Interactive periodic and isotope table
This page shows an interactive periodic and isotope table. Use the mouse to navigate the isotope table and display detailed element/radioactive decay information. Click to lock to a specific element, click again to lock to the isotope to make navigation easier. All of the data is parsed from Wikipedia; accuracy not guaranteed.
Alpha decay, the emission of a helium nucleus. Reduces the atomic number by two and mass number by four.
Beta decay, in which an electron and neutrino are emitted. Leads to the conversion of a neutron into a proton.

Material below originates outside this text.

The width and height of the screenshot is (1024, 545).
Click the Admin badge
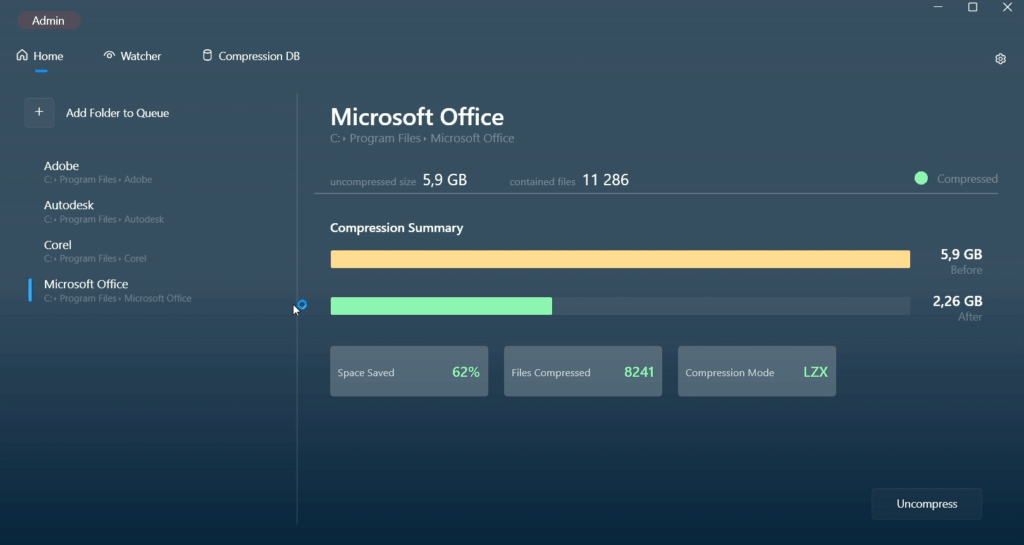(48, 20)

Positron emission, like beta decay, but with the emission of a positron (anti-electron). A neutron is converted into a proton.
Electron capture. An inner-shell electron is captured by a proton in the nucleus, forming a neutron and neutrino.
Proton emission. A proton is emitted from the nucleus with no other change. Only occurs in very proton-rich nucleii.
Neutron emission. A neutron is emitted from the nucleus.
Spontaneous fission. Only occurs in very heavy elements, which can split into two lighter nucleii, and emit neutrons.
Cluster decay is somewhat between alpha decay and fission. Occurs when a nucleus splits into two smaller nucleii with significantly different masses, such as 223-Ra to 14-C + 209-Pb.